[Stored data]
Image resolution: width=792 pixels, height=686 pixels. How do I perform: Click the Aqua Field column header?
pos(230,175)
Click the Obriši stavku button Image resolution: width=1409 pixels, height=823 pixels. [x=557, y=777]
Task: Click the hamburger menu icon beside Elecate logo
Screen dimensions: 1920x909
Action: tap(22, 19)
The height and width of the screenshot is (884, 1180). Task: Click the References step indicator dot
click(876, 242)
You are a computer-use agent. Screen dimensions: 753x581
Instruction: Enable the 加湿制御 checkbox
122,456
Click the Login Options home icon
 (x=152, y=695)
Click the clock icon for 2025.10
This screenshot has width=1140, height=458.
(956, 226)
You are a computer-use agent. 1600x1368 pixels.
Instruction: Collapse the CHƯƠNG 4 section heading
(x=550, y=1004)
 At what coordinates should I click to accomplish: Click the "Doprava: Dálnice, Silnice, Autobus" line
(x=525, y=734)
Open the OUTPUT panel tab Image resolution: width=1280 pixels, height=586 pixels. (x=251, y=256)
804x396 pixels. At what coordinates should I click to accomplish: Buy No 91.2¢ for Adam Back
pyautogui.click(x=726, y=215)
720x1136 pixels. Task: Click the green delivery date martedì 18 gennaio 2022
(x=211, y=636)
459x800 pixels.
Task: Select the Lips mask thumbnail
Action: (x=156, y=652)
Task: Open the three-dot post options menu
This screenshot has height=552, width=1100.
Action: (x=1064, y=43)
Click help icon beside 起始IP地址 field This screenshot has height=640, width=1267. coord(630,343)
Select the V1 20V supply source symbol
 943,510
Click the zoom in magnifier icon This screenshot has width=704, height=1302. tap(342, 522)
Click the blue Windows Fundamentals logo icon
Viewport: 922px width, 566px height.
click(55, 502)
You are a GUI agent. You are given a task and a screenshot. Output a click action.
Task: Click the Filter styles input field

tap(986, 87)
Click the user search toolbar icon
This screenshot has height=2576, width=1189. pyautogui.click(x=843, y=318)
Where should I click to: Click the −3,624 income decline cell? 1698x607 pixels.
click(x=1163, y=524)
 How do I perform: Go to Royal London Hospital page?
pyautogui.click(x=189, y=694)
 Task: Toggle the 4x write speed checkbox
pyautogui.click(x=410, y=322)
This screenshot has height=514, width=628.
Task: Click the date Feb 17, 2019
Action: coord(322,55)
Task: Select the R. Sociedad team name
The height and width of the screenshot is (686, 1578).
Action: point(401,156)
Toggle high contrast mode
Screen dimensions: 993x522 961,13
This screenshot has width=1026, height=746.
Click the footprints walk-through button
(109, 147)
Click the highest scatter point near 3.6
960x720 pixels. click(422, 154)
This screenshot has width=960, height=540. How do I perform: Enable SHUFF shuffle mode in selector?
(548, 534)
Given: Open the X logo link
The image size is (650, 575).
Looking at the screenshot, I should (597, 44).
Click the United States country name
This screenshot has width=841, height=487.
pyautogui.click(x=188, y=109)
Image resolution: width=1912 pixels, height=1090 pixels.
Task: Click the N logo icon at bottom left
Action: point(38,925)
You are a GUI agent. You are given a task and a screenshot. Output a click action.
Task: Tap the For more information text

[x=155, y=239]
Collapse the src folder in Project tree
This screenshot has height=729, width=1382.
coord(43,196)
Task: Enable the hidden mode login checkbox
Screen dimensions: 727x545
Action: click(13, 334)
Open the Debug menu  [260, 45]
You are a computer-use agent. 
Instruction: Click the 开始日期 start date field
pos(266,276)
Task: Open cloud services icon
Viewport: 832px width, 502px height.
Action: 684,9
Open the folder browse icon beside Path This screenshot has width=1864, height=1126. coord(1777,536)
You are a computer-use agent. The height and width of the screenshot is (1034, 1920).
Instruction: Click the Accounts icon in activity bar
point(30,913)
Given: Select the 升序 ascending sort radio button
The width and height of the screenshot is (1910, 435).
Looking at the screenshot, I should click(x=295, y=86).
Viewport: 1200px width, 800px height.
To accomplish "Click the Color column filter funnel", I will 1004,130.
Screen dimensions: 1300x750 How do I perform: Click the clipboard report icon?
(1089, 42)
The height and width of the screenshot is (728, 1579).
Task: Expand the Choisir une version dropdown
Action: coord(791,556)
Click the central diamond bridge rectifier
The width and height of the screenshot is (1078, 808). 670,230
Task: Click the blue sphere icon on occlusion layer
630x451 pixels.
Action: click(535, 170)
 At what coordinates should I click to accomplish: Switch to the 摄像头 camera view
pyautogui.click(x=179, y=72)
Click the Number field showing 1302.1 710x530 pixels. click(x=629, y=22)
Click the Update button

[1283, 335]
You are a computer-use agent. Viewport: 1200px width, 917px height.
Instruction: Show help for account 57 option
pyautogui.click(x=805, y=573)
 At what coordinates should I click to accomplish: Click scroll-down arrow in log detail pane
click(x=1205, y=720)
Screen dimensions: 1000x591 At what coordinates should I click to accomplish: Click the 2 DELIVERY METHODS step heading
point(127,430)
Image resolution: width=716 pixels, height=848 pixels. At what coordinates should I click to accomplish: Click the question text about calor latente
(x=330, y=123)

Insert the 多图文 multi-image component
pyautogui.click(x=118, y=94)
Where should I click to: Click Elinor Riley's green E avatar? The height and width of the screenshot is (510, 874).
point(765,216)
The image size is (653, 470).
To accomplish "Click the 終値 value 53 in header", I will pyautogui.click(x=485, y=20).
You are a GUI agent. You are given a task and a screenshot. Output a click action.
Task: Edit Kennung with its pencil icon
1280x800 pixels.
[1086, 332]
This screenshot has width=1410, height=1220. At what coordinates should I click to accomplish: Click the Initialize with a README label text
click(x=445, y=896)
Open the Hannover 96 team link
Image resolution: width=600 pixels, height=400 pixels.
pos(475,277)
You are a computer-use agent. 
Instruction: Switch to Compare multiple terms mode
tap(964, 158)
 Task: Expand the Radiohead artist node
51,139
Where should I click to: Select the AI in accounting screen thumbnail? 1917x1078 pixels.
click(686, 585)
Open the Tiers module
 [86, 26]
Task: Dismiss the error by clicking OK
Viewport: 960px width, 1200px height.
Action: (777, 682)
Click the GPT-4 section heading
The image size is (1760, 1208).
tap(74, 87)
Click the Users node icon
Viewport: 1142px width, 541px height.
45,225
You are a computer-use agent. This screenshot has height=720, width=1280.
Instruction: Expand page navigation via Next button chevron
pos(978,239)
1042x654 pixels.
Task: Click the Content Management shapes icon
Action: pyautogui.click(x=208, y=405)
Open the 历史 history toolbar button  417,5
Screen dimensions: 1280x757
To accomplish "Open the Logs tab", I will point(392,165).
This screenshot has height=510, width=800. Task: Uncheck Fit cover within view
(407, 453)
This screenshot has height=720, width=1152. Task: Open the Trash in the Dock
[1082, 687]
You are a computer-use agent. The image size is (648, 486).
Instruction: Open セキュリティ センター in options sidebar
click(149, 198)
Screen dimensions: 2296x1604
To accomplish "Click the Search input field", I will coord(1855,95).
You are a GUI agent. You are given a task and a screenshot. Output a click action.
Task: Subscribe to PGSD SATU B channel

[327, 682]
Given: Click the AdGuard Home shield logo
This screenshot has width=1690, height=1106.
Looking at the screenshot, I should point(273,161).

- **Work to complete**: Every entry should be printed again exactly as it stands.

- **Result**:
Image resolution: width=792 pixels, height=686 pixels. How do I perform: Click the Aqua Field column header?
pos(230,175)
Click the Obriši stavku button Image resolution: width=1409 pixels, height=823 pixels. [x=557, y=777]
Task: Click the hamburger menu icon beside Elecate logo
Screen dimensions: 1920x909
Action: tap(22, 19)
The height and width of the screenshot is (884, 1180). Task: Click the References step indicator dot
click(876, 242)
You are a computer-use agent. Screen dimensions: 753x581
Instruction: Enable the 加湿制御 checkbox
122,456
Click the Login Options home icon
 (x=152, y=695)
Click the clock icon for 2025.10
This screenshot has width=1140, height=458.
(956, 226)
You are a computer-use agent. 1600x1368 pixels.
Instruction: Collapse the CHƯƠNG 4 section heading
(x=550, y=1004)
 At what coordinates should I click to accomplish: Click the "Doprava: Dálnice, Silnice, Autobus" line
(x=525, y=734)
Open the OUTPUT panel tab Image resolution: width=1280 pixels, height=586 pixels. (x=251, y=256)
804x396 pixels. At what coordinates should I click to accomplish: Buy No 91.2¢ for Adam Back
pyautogui.click(x=726, y=215)
720x1136 pixels. Task: Click the green delivery date martedì 18 gennaio 2022
(x=211, y=636)
459x800 pixels.
Task: Select the Lips mask thumbnail
Action: (x=156, y=652)
Task: Open the three-dot post options menu
This screenshot has height=552, width=1100.
Action: (x=1064, y=43)
Click help icon beside 起始IP地址 field This screenshot has height=640, width=1267. coord(630,343)
Select the V1 20V supply source symbol
 943,510
Click the zoom in magnifier icon This screenshot has width=704, height=1302. tap(342, 522)
Click the blue Windows Fundamentals logo icon
Viewport: 922px width, 566px height.
click(55, 502)
You are a GUI agent. You are given a task and a screenshot. Output a click action.
Task: Click the Filter styles input field

tap(986, 87)
Click the user search toolbar icon
This screenshot has height=2576, width=1189. pyautogui.click(x=843, y=318)
Where should I click to: Click the −3,624 income decline cell? 1698x607 pixels.
click(x=1163, y=524)
 How do I perform: Go to Royal London Hospital page?
pyautogui.click(x=189, y=694)
 Task: Toggle the 4x write speed checkbox
pyautogui.click(x=410, y=322)
This screenshot has height=514, width=628.
Task: Click the date Feb 17, 2019
Action: coord(322,55)
Task: Select the R. Sociedad team name
The height and width of the screenshot is (686, 1578).
Action: point(401,156)
Toggle high contrast mode
Screen dimensions: 993x522 961,13
This screenshot has width=1026, height=746.
Click the footprints walk-through button
(109, 147)
Click the highest scatter point near 3.6
960x720 pixels. click(422, 154)
This screenshot has width=960, height=540. How do I perform: Enable SHUFF shuffle mode in selector?
(548, 534)
Given: Open the X logo link
The image size is (650, 575).
Looking at the screenshot, I should (597, 44).
Click the United States country name
This screenshot has width=841, height=487.
pyautogui.click(x=188, y=109)
Image resolution: width=1912 pixels, height=1090 pixels.
Task: Click the N logo icon at bottom left
Action: point(38,925)
You are a GUI agent. You are given a task and a screenshot. Output a click action.
Task: Tap the For more information text

[x=155, y=239]
Collapse the src folder in Project tree
This screenshot has height=729, width=1382.
coord(43,196)
Task: Enable the hidden mode login checkbox
Screen dimensions: 727x545
Action: click(13, 334)
Open the Debug menu  [260, 45]
You are a computer-use agent. 
Instruction: Click the 开始日期 start date field
pos(266,276)
Task: Open cloud services icon
Viewport: 832px width, 502px height.
Action: 684,9
Open the folder browse icon beside Path This screenshot has width=1864, height=1126. coord(1777,536)
You are a computer-use agent. The height and width of the screenshot is (1034, 1920).
Instruction: Click the Accounts icon in activity bar
point(30,913)
Given: Select the 升序 ascending sort radio button
The width and height of the screenshot is (1910, 435).
Looking at the screenshot, I should click(x=295, y=86).
Viewport: 1200px width, 800px height.
To accomplish "Click the Color column filter funnel", I will 1004,130.
Screen dimensions: 1300x750 How do I perform: Click the clipboard report icon?
(1089, 42)
The height and width of the screenshot is (728, 1579).
Task: Expand the Choisir une version dropdown
Action: coord(791,556)
Click the central diamond bridge rectifier
The width and height of the screenshot is (1078, 808). 670,230
Task: Click the blue sphere icon on occlusion layer
630x451 pixels.
Action: click(535, 170)
 At what coordinates should I click to accomplish: Switch to the 摄像头 camera view
pyautogui.click(x=179, y=72)
Click the Number field showing 1302.1 710x530 pixels. click(x=629, y=22)
Click the Update button

[1283, 335]
You are a computer-use agent. Viewport: 1200px width, 917px height.
Instruction: Show help for account 57 option
pyautogui.click(x=805, y=573)
 At what coordinates should I click to accomplish: Click scroll-down arrow in log detail pane
click(x=1205, y=720)
Screen dimensions: 1000x591 At what coordinates should I click to accomplish: Click the 2 DELIVERY METHODS step heading
point(127,430)
Image resolution: width=716 pixels, height=848 pixels. At what coordinates should I click to accomplish: Click the question text about calor latente
(x=330, y=123)

Insert the 多图文 multi-image component
pyautogui.click(x=118, y=94)
Where should I click to: Click Elinor Riley's green E avatar? The height and width of the screenshot is (510, 874).
point(765,216)
The image size is (653, 470).
To accomplish "Click the 終値 value 53 in header", I will pyautogui.click(x=485, y=20).
You are a GUI agent. You are given a task and a screenshot. Output a click action.
Task: Edit Kennung with its pencil icon
1280x800 pixels.
[1086, 332]
This screenshot has width=1410, height=1220. At what coordinates should I click to accomplish: Click the Initialize with a README label text
click(x=445, y=896)
Open the Hannover 96 team link
Image resolution: width=600 pixels, height=400 pixels.
pos(475,277)
You are a computer-use agent. 
Instruction: Switch to Compare multiple terms mode
tap(964, 158)
 Task: Expand the Radiohead artist node
51,139
Where should I click to: Select the AI in accounting screen thumbnail? 1917x1078 pixels.
click(686, 585)
Open the Tiers module
 [86, 26]
Task: Dismiss the error by clicking OK
Viewport: 960px width, 1200px height.
Action: (777, 682)
Click the GPT-4 section heading
The image size is (1760, 1208).
tap(74, 87)
Click the Users node icon
Viewport: 1142px width, 541px height.
45,225
You are a computer-use agent. This screenshot has height=720, width=1280.
Instruction: Expand page navigation via Next button chevron
pos(978,239)
1042x654 pixels.
Task: Click the Content Management shapes icon
Action: pyautogui.click(x=208, y=405)
Open the 历史 history toolbar button  417,5
Screen dimensions: 1280x757
To accomplish "Open the Logs tab", I will point(392,165).
This screenshot has height=510, width=800. Task: Uncheck Fit cover within view
(407, 453)
This screenshot has height=720, width=1152. Task: Open the Trash in the Dock
[1082, 687]
You are a computer-use agent. The image size is (648, 486).
Instruction: Open セキュリティ センター in options sidebar
click(149, 198)
Screen dimensions: 2296x1604
To accomplish "Click the Search input field", I will coord(1855,95).
You are a GUI agent. You are given a task and a screenshot. Output a click action.
Task: Subscribe to PGSD SATU B channel

[327, 682]
Given: Click the AdGuard Home shield logo
This screenshot has width=1690, height=1106.
Looking at the screenshot, I should point(273,161).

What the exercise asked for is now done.